Let’s hear your ‘logos’, Jeremy Corbyn

11 August 2018

9:00 AM

11 August 2018

9:00 AM

Jeremy Corbyn regularly apologises on the subject of anti-Semitism, yet admits that he has done nothing wrong. So what does he actually mean by ‘apology’? He obviously does not feel the need to repent — the usual implication of the term — because he is convinced, as always, of his own unassailable rectitude. Perhaps it would clarify matters if he were to apologise in the Greek sense of the word.

Apologia meant giving an account of what you had done and justifying your reasons for doing it. It was primarily a legal term. Socrates’ ‘Apology’ in 399 bc, for example, was his defence against charges laid at his door of corrupting the young and introducing strange new gods. But it could be used in any number of contexts: defending one’s position in political debate, arguing a case on behalf of someone else, justifying oneself by reference to one’s actions, and so on.

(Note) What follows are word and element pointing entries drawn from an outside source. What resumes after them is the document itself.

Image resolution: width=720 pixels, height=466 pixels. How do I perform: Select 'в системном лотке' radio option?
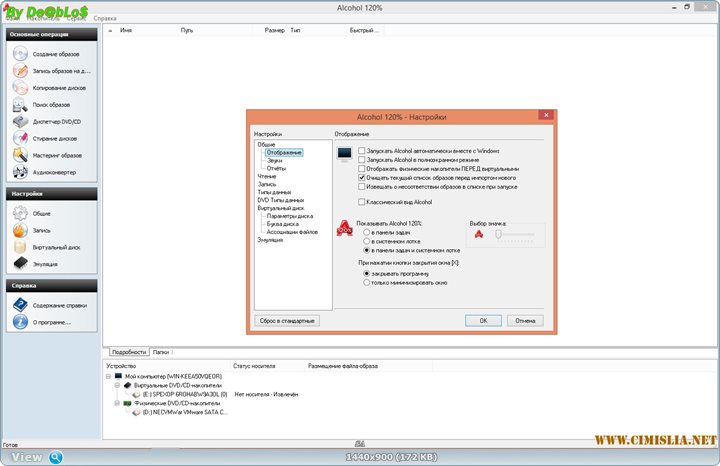(x=366, y=241)
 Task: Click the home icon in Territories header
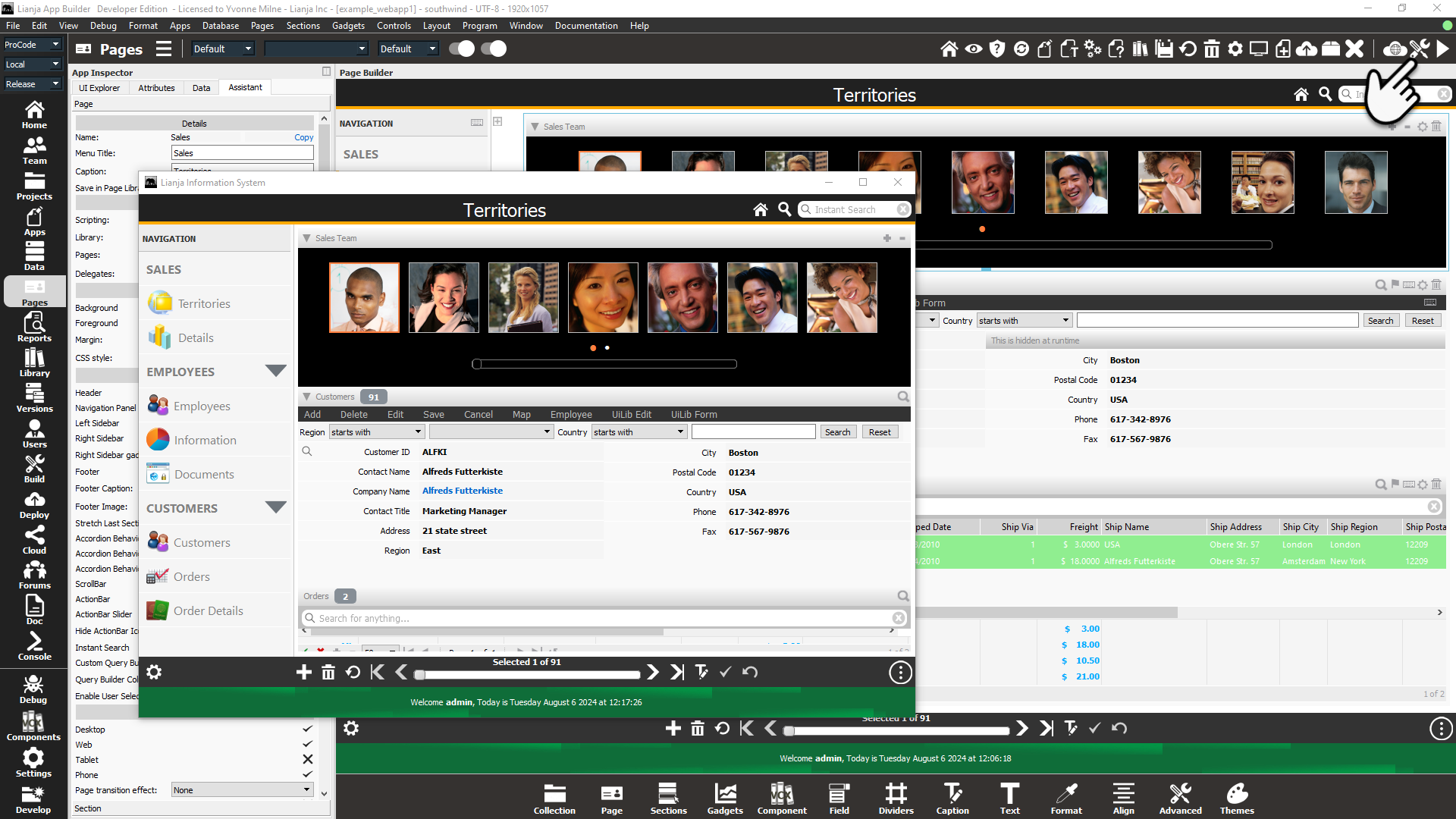760,210
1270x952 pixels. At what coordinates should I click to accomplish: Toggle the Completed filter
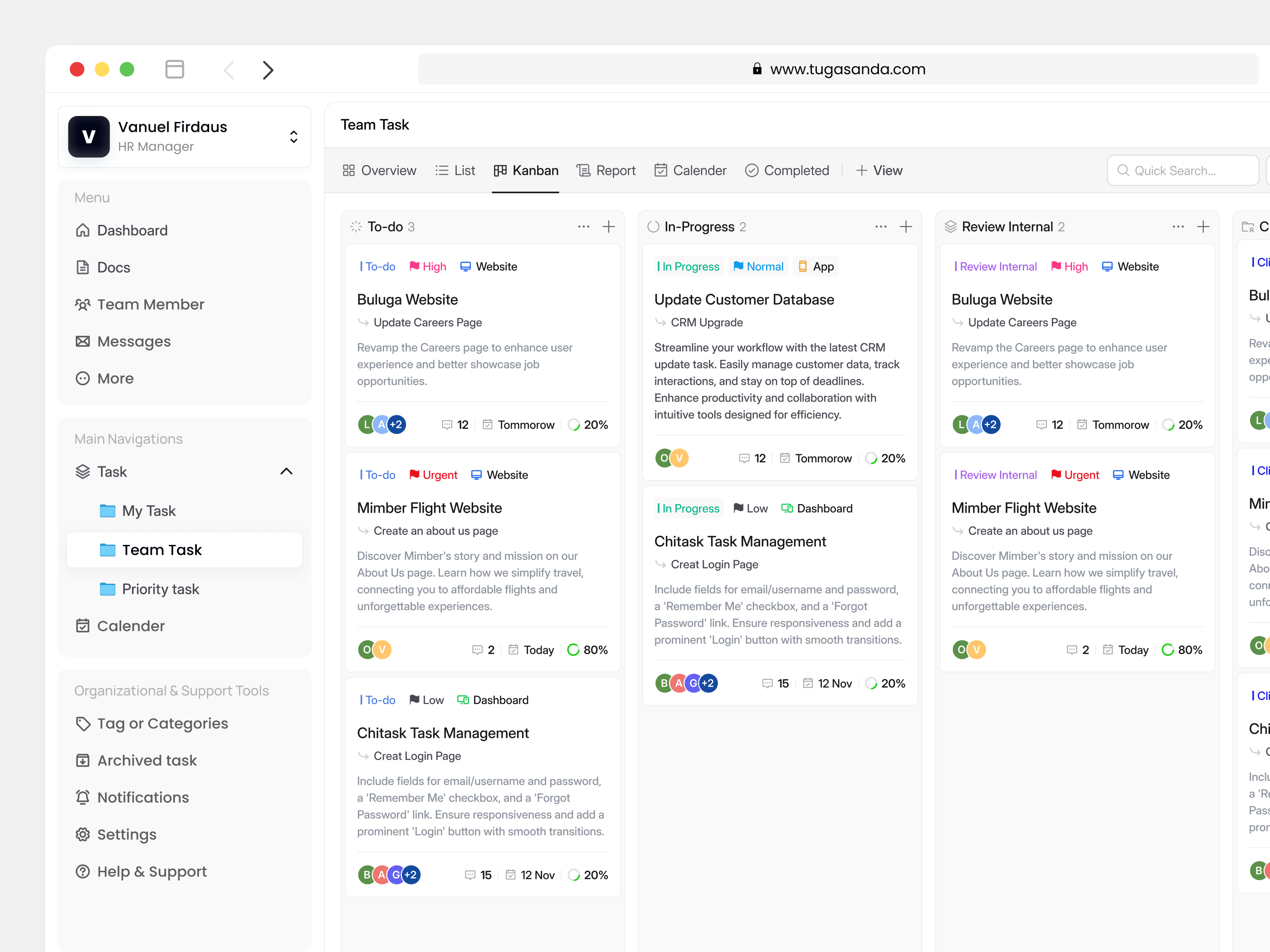pos(787,170)
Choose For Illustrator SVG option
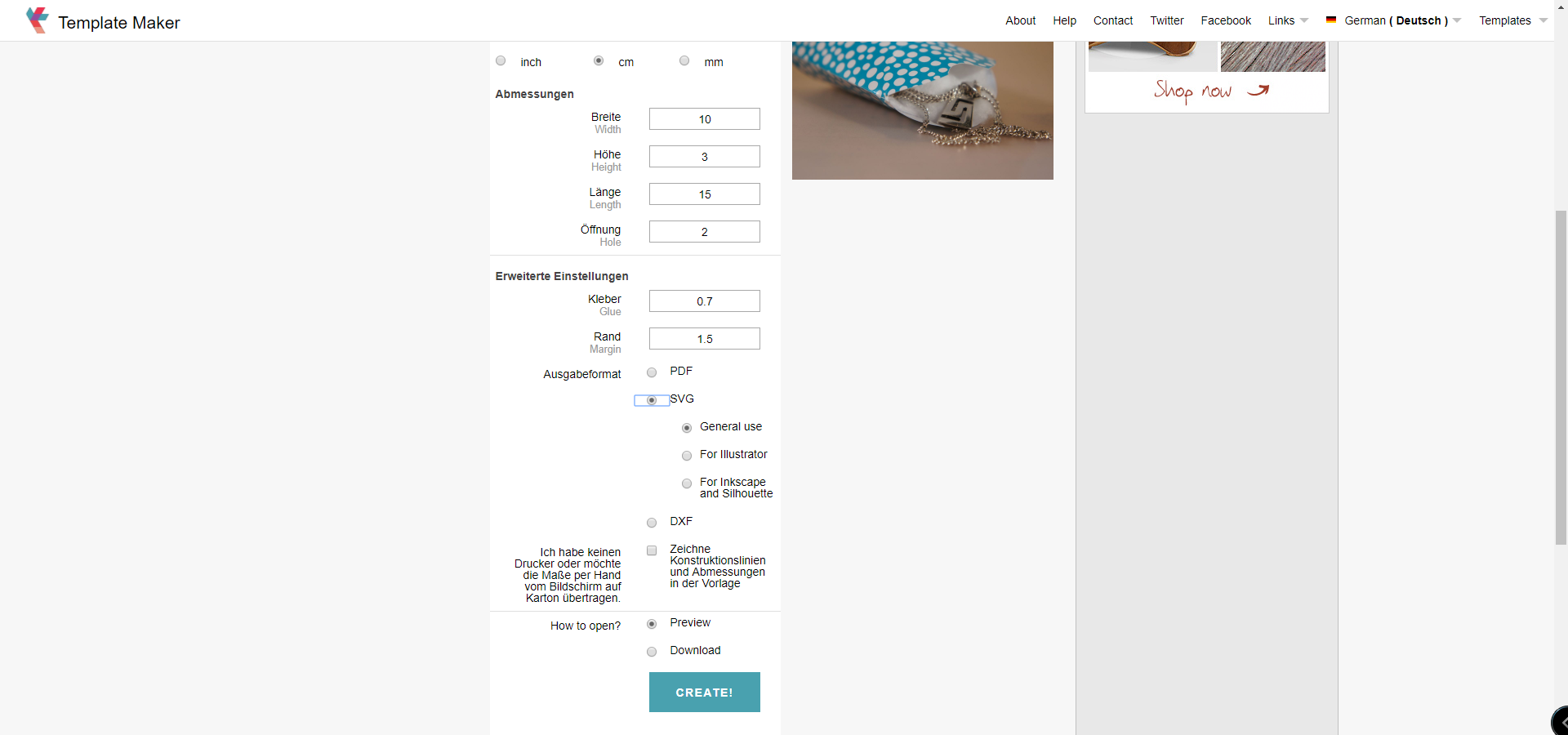The height and width of the screenshot is (735, 1568). tap(687, 456)
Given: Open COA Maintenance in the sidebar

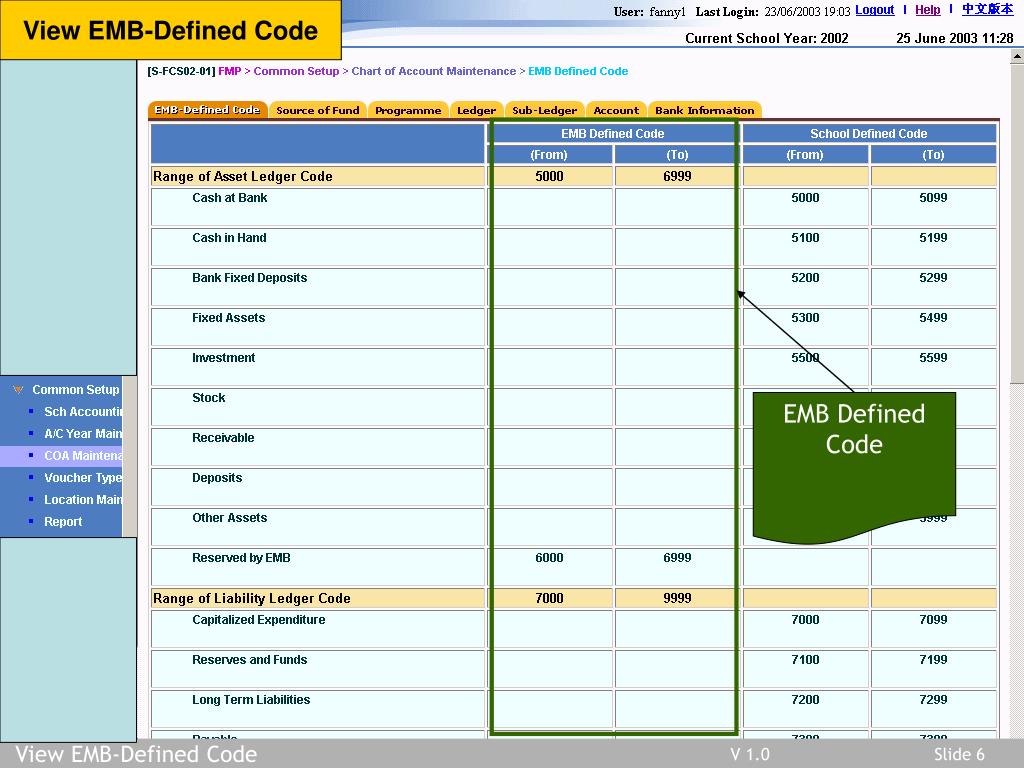Looking at the screenshot, I should point(82,456).
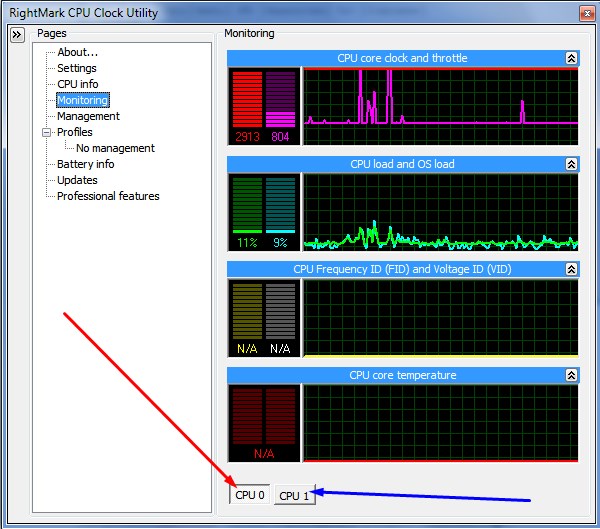The width and height of the screenshot is (600, 529).
Task: Switch to the CPU 1 tab
Action: pyautogui.click(x=294, y=496)
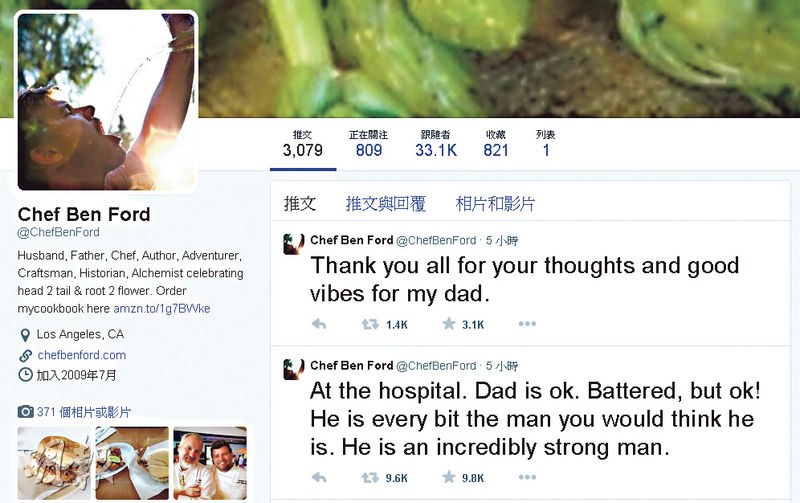Open the amzn.to cookbook link
800x503 pixels.
click(162, 309)
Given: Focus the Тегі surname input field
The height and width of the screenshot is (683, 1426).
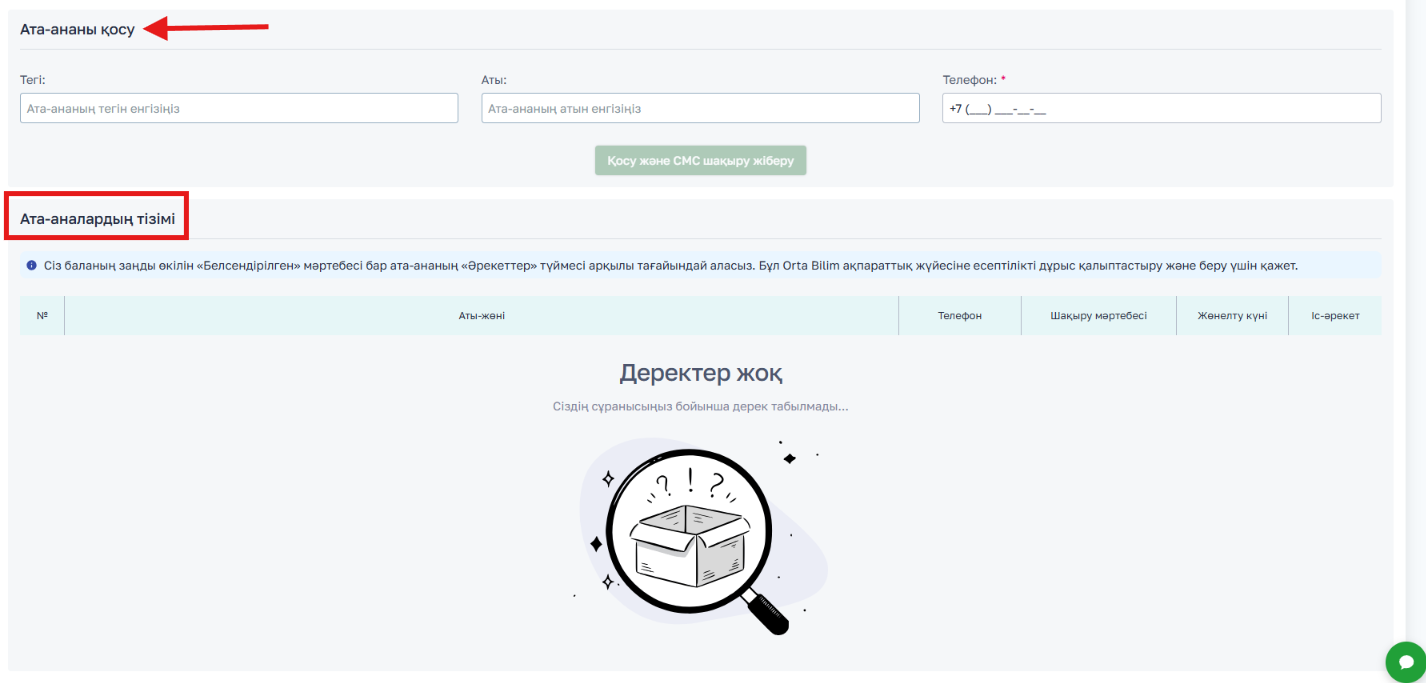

The roots of apologia were apo (‘removing’) the logos (‘case’) which someone had brought against you. Logos (source of our ‘logic’ ‘-logy’) is in fact the most common noun in all Greek literature: ‘reckoning, reason, reasoned account, story, speech, thesis’ gives some idea of its range. That word lay behind a commitment to open, public debate that was at the heart of the Greek intellectual achievement. As a politician, teacher, litigant, doctor, artist, philosopher (and so on) in a radical democracy, people expected you to be able to give a logos — a reasoned, publicly intelligible account — of your actions or ideas, and to be open to a similar response.

Anti-Semites don’t speak for me, avers Corbyn. But he engages with anti-Semites at the many conferences he has attended and hosted, though claims not to have agreed with them. So let him ‘apologise’ by giving a full account of what he contributed at those many conferences, and in particular explain how he set about arguing against those with whom he claims to have disagreed on all these occasions. That would certainly vindicate his claim not to be anti-Semitic. So we look forward e.g. to him making the case against Israel being a racist, Zionist state. Surely that should be enough to convince his detractors.